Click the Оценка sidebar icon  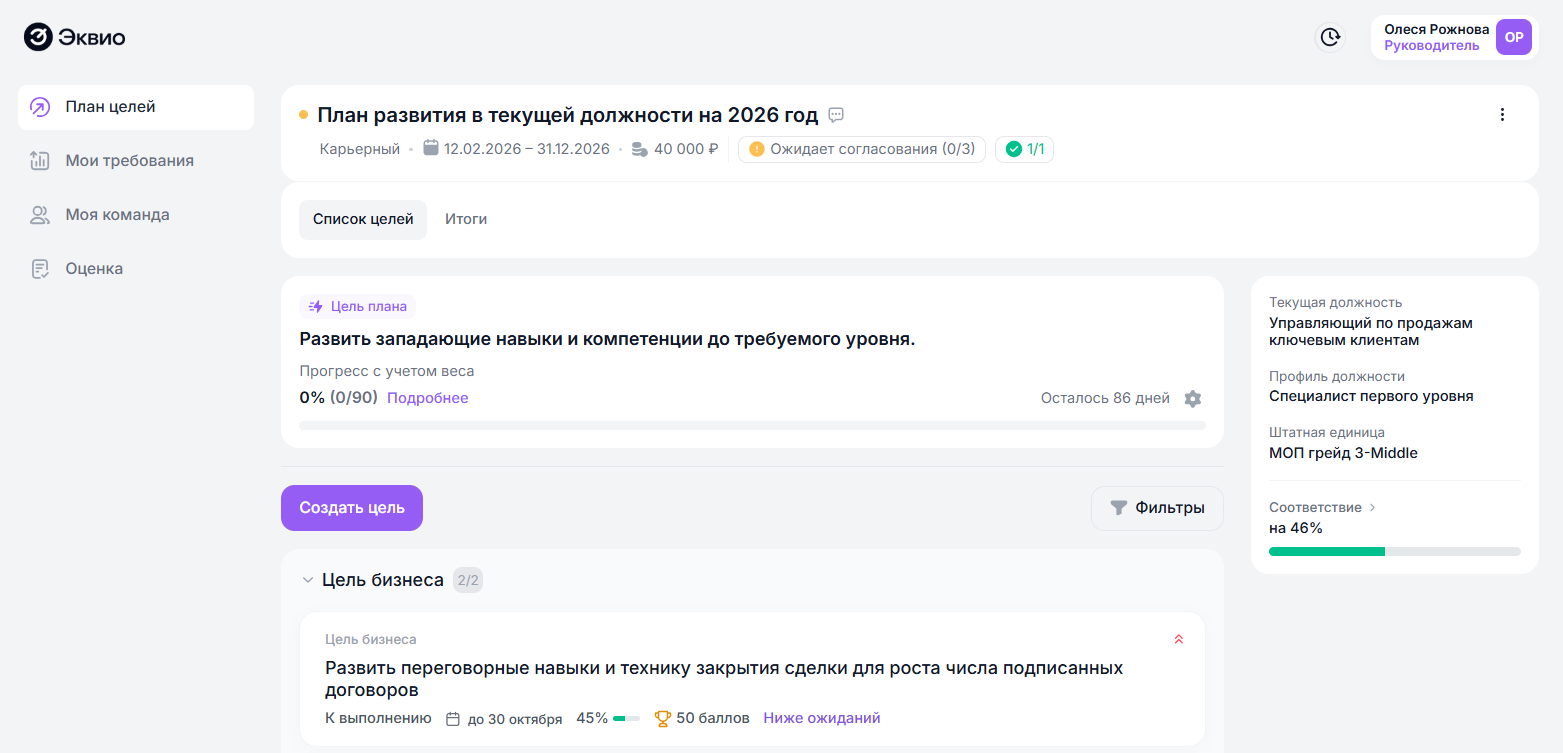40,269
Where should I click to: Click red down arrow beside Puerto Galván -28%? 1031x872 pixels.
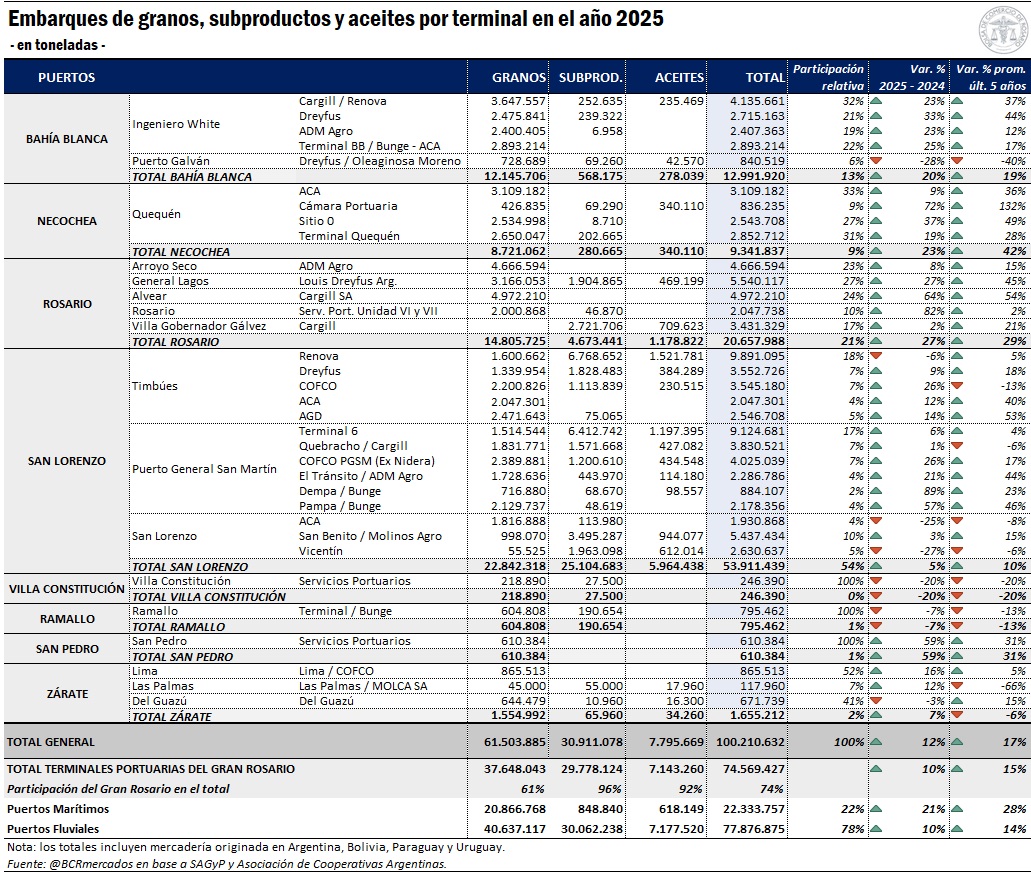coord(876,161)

--

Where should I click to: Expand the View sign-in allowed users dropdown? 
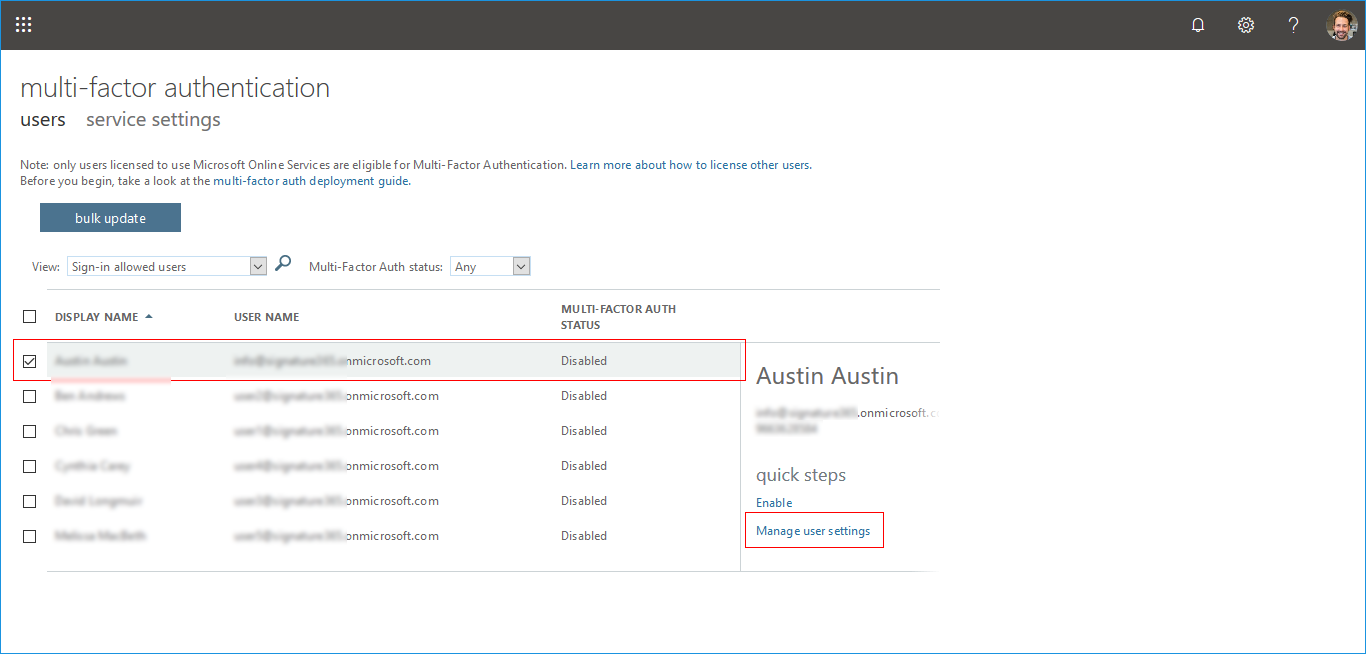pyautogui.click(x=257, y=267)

> [TO BE DONE]: Show each line above that contains the word "should", copied in full.

> [OUTPUT]:
Where should I click to: Click red down arrow beside Puerto Galván -28%? 1031x872 pixels.
Where should I click to: Expand the View sign-in allowed users dropdown? 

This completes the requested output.